Exercise:
Output every line of the entries from the line containing "The image size is (600, 484)." through the last, exactly, with no other content.
** Available data follows **
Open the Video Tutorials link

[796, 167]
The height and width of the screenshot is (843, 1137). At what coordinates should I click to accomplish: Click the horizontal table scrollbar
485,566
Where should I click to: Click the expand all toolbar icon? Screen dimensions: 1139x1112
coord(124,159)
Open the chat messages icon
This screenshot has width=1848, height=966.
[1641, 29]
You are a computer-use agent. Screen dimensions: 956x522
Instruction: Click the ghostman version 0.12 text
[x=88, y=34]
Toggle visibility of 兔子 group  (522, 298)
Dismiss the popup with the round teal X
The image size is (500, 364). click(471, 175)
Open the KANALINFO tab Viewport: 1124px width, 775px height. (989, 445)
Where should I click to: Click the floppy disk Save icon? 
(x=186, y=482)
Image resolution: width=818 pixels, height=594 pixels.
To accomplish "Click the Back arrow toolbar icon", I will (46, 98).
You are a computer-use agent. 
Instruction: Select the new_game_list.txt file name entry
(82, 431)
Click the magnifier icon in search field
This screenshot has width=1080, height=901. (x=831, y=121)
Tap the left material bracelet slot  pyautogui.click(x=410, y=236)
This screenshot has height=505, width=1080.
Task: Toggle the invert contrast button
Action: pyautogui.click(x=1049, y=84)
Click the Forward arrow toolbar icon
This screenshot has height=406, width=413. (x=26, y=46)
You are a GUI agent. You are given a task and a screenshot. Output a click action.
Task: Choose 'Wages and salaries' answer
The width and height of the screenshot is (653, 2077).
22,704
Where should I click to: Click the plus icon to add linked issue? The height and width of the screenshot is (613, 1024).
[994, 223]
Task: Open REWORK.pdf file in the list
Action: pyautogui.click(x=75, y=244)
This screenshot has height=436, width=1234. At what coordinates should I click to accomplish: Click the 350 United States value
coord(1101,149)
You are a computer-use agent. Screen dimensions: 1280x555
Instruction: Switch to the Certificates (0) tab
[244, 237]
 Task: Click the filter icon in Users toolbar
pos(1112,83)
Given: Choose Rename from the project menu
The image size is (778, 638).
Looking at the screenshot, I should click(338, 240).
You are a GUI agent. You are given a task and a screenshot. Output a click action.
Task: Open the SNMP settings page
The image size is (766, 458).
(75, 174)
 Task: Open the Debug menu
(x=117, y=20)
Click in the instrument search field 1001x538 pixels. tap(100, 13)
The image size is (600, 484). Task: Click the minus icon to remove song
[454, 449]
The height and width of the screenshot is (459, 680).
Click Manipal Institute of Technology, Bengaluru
** End of Available data **
Result for this task:
The image size is (600, 484). Task: Click the minus icon to remove song
[454, 449]
The height and width of the screenshot is (459, 680).
Click Manipal Institute of Technology, Bengaluru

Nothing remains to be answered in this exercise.